[cfe-dev] CopyPaste detection clang static analyzer

Vassil Vassilev vvasilev at cern.ch
Mon Mar 9 01:56:48 PDT 2015


On 24/02/15 06:15, Anna Zaks wrote:
>
>> On Feb 18, 2015, at 2:50 AM, Vassil Vassilev <vvasilev at cern.ch 
>> <mailto:vvasilev at cern.ch>> wrote:
>>
>> That's great! What would be the next steps? Do you know who will be 
>> the GSoC org admin?
>
> There was an email sent about GCoC a couple of days ago to the LLVMDev 
> list.
Thanks for the information. I addressed all of your comments and sent a 
patch to OpenProjects.html, cc-ing also you, Anna, for a review.
Many thanks,
Vassil
>
>> Do you think we should improve the project description
>
> I think adding specific examples that we want to handle would be 
> useful in scoping this down.
>
>> and nominate a backup mentor?
>> Vassil
>> On 17/02/15 20:05, Anna Zaks wrote:
>>> This would be a very useful feature to have in the clang static 
>>> analyzer and can be scoped for a GSoC project!
>>>
>>> Anna.
>>>
>>>> On Feb 10, 2015, at 4:06 AM, Vassil Vassilev <vvasilev at cern.ch 
>>>> <mailto:vvasilev at cern.ch>> wrote:
>>>>
>>>> Hi all,
>>>>   I just wanted to bump this up (given GSoC is starting). I didn't 
>>>> manage to get a good student for this project (proposal is below) 
>>>> last year :(. I thought maybe if we went through the LLVM mentoring 
>>>> organization would be better. Do you think this would make a good 
>>>> GSoC project from Clang's perspective? I'd be happy to update the 
>>>> proposal to make it more attractive or general-purpose.
>>>> Vassil
>>>>
>>>>
>>>>       Code copy/paste detection
>>>>
>>>> *Description*:The copy/paste is common programming practice. Most 
>>>> of the programmers start from a code snippet that already exists in 
>>>> the system and modify it to match their needs. Easily some of the 
>>>> code snippets end up being copied dozens of times, which leads to 
>>>> worse maintainability, understandability and logical design. 

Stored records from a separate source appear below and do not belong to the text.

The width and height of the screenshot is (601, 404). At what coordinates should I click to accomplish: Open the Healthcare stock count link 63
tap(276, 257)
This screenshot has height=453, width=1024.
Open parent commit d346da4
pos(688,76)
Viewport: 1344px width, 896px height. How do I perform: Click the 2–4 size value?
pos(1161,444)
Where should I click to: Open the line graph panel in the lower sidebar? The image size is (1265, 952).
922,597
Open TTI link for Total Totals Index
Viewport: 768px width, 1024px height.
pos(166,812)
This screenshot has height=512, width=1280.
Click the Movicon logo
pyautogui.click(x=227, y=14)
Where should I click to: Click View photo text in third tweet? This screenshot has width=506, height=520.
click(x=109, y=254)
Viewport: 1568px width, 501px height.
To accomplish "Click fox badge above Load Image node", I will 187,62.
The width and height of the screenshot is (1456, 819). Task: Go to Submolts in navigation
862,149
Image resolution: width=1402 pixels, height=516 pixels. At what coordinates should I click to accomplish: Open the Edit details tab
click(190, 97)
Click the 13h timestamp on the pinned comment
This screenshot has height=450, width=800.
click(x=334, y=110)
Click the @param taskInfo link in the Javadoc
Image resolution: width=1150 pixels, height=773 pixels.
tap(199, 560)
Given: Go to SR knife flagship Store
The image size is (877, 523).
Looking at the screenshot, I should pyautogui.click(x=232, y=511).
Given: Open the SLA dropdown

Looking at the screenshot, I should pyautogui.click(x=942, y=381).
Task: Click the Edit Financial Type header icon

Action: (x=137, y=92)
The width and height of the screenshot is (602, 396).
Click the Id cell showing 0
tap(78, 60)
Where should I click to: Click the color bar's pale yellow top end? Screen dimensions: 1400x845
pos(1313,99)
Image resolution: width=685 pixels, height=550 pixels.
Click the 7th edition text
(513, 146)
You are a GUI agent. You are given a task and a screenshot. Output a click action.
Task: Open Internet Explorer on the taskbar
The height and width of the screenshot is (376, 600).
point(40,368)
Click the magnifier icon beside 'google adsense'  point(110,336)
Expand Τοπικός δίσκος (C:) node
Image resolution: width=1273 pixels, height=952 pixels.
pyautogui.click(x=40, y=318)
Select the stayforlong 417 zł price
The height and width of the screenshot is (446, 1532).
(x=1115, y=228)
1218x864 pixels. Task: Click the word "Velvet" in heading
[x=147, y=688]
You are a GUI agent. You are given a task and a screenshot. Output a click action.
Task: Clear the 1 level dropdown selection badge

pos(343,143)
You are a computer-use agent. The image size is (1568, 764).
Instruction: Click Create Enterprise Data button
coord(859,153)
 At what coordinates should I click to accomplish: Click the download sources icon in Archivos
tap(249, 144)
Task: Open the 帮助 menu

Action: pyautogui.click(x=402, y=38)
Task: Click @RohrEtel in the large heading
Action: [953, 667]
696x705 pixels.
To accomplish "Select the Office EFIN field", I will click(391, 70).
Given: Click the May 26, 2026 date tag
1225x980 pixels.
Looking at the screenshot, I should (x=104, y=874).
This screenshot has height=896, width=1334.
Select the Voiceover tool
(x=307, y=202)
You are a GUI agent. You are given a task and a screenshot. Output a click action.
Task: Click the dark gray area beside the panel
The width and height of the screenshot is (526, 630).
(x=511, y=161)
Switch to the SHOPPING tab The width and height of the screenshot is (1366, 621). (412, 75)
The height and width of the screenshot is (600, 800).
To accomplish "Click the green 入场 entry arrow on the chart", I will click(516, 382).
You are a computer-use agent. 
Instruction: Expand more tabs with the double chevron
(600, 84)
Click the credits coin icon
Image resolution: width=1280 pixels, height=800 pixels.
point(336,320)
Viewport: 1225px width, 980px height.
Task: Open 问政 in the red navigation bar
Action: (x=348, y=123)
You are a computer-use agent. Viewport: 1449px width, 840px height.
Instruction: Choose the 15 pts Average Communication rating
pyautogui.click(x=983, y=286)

>>>> Clang(link is external) <http://clang.llvm.org/> and clang's static 
>>>> analyzer(link is external) <http://http//clang-analyzer.llvm.org/> 
>>>> provide all the building blocks to build a generic C/C++ copy/paste 
>>>> detector.
>>>> *Expected results*:Build a standalone tool or clang plugin being 
>>>> able to detect copy/pasted code.
>
> I think having this integrated into one of the existing clang tools 
> should the be the goal. For example, the static analyzer is a good 
> fit. The static analyzer does not have plugins.
>
>>>> Lay the foundations of detection of slightly modified code 
>>>> (semantic analysis required). Implement tests for all the realized 
>>>> functionality. Prepare a final poster of the work and be ready to 
>>>> present it.
>>>> *Required knowledge*: Advanced C++, Basic knowledge of Clang/Clang 
>>>> Static Analyzer.
>>>>
>>>> *Mentor*: Vassil Vassilev/ maybe somebody else as second mentor?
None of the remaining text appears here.